For three years, Balog and his team of glaciologists, photographers, and field technicians used time-lapse cameras to document the melting glaciers in real-time. His goal was to provide indisputable, gut-wrenching proof of the climate-change crisis. They placed twelve cameras in Greenland, five in Alaska, five in Iceland, and two in Montana. The cameras, custom-made by the crew, took pictures of the same landscape every hour during daylight hours.
“The stunning thing has been that you can see some really astounding changes to these huge landscapes in astonishingly short periods of time, in some cases a matter of days or weeks,” said Balog in a 2009 interview with National Geographic. “As a layperson who is professionally and technically educated, you walk through these landscapes and think: Well, okay, whatever changes are going to happen here will happen slowly and incrementally. But these cameras are recording changes… happening rapidly and abruptly. That’s the revelation…”
The Ilulissat Glacier Collapse

Caption: The Ilulissat Glacier, also known as the Jakobshavn Glacier, is where the EIS team filmed the record-breaking glacier collapse.
The team continuously traveled to the locations to film and perform maintenance. During these visits, they witnessed multiple glacier calving events. However, the most notable was the massive collapse of the Ilulissat Glacier in Western Greenland. The 2016 Guinness Book of World Records called this the largest glacier calving event ever captured on film.
On May 28, 2008, Adam LeWinter and Jeff Orlowski were filming the glacier when they witnessed a large piece of ice begin to calve. Massive chunks of dove in and out of the water. Within two hours, the iceberg had completely melted away. In “Chasing Ice,” Balog describes it as if the entire lower tip of Manhattan melted away in just 75 minutes.
Read More: First-of-Its-Kind Meltwater Eruption Breaks Through Greenland Ice
Chasing Progress


After the success of the “Chasing Ice” documentary, Balog brought the mission to the Southern Hemisphere. There, the team set up cameras to capture glaciers on the Antarctic Peninsula and on South Georgia Island. The Extreme Ice Survey officially wrapped in 2022, and it involves 1.5 million images showing glacial change over the span of 15 years. The collection was archived at the National Snow and Ice Data Center (NSIDC).

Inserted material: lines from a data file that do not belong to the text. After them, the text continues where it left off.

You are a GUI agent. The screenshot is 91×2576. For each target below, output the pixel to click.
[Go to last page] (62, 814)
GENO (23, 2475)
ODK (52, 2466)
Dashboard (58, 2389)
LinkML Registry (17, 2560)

“This project was challenging. But I think it’s important to have these images out in the public domain…” said Donna Scott, the programs and projects lead at NSIDC, in a featured interview. “Predicting the details of glacier retreat can be difficult for computer models, and this is a valuable resource to improve our understanding. It helps people to understand climate change when you can visually see the change happening.”